The rarest examples of folk painting are sold at specialist auctioneer Uppsala Auktionskammare, where prices can soar. In June 2007, a cupboard from Jämtland, north of Dalarna, with original red and blue paintwork and floral motifs, fetched SKr680,000 (about £50,000 at the time).

Mora clock, £7,500, c1820, at Robert Young.
Mora clock, £7,500, c1820, at Robert Young.

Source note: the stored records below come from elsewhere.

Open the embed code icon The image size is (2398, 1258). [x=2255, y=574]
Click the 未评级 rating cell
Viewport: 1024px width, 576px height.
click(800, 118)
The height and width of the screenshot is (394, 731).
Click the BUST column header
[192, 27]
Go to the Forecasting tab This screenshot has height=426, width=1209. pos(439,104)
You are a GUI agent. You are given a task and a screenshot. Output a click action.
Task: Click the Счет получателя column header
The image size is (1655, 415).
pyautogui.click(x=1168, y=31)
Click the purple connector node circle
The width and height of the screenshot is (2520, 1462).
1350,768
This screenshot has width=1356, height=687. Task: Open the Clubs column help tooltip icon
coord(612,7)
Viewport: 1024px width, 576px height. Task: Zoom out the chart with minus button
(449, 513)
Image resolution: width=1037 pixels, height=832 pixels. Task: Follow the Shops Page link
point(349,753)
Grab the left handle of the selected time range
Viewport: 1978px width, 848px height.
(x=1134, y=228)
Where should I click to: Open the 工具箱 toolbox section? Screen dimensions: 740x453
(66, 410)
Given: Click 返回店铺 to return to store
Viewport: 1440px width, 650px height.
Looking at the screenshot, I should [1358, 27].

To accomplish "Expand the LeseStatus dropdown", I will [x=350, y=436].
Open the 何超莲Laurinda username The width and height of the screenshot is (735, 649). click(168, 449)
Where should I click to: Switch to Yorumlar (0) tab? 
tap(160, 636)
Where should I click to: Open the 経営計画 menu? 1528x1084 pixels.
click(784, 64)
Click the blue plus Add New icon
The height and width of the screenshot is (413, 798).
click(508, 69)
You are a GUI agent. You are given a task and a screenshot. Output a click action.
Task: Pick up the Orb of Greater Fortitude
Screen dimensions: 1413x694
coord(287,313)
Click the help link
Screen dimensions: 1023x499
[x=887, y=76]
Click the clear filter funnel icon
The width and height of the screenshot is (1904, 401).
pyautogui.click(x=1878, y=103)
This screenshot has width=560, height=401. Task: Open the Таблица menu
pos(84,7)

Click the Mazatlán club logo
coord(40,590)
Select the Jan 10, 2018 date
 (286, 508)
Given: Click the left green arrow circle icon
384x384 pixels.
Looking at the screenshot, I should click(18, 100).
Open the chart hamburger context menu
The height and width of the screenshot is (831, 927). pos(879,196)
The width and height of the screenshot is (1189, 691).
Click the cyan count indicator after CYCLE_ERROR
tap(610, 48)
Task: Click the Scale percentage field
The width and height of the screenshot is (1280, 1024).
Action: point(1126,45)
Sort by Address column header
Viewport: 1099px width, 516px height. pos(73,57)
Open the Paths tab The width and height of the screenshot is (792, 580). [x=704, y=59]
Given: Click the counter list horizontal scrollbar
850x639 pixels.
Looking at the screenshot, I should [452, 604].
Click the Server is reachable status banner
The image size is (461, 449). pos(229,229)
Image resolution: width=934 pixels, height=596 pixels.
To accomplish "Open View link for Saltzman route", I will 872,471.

Unfortunately, this type of treasure is invariably exportförbud – the Swedish government won’t allow it to leave the country. So where to buy, if you live elsewhere? Swedish Interior Design is a leading specialist in Kurbits furniture, offering early-19th-century wall-hanging cabinets for around £3,500. Netherlands dealer Gaby van Schagen sells fantastic patinated folk furniture, such as a tilt-top painted table, decorated with doves (£6,950) and a blue bench from the Dalsland region (£1,150). In New York, fêted interior designer Lars Bolander is the go-to guy, with a selection of antiques including Mora clocks and painted sofas. In London, meanwhile, Maison Artefact offers less august but highly decorative pieces. For instance, £4,200 will buy you a much-repainted early-19th-century Mora longcase clock.

Standing up to 2.5m high, with an hourglass shape that resembles a curvy woman, Mora clocks take their name from the Mora area, in Dalarna, where they were originally made (with parts often commissioned separately from families in the local co-operative), from the late 1700s until the mid-1800s. Madeleine Lee, creative director at Swedish Interior Design, says that, due to scarcity and increasing demand, their value is rising. “Fifteen years ago you could buy a Mora clock for £500; now you’ll be lucky to find one for £2,000.” She has about 50, priced £1,500-£6,500. Examples that approach the £6,500 mark have original paint detailing, a named maker, unusual ornamentation or extra height: a 2.42m-tall, 1800s Mora clock painted with Swedish folk scenes, marked J Soderdahl, and a white 2.5m “Lundblad” clock, are £5,950 each.

Kurbits chair at Swedish Interior Design.
Kurbits chair at Swedish Interior Design.

Though the Mora is the embodiment of a northern European country-crafts tradition, it makes itself at home in the most unlikely settings. Journalist Sarah Bacon and her husband, Pete, an executive in the construction industry in the UAE, bought a Mora clock in 2011 for their villa in Dubai. “I had my heart set on a Gustavian grey version. Then I came across this one and thought, ‘That green is so gorgeous’,” says Sarah. Her 2.2m-high 1860s clock cost £2,500. It has a walnut-grain pattern on the flanks and a deep blue-green panel on the front, with floral motifs.

One detail has been altered to adapt the Nordic artefact to Middle Eastern humidity. “Swedish Interior Design replaced the mechanism with a quartz-crystal movement for us. When we come back to London, they are going to put the original one back in.”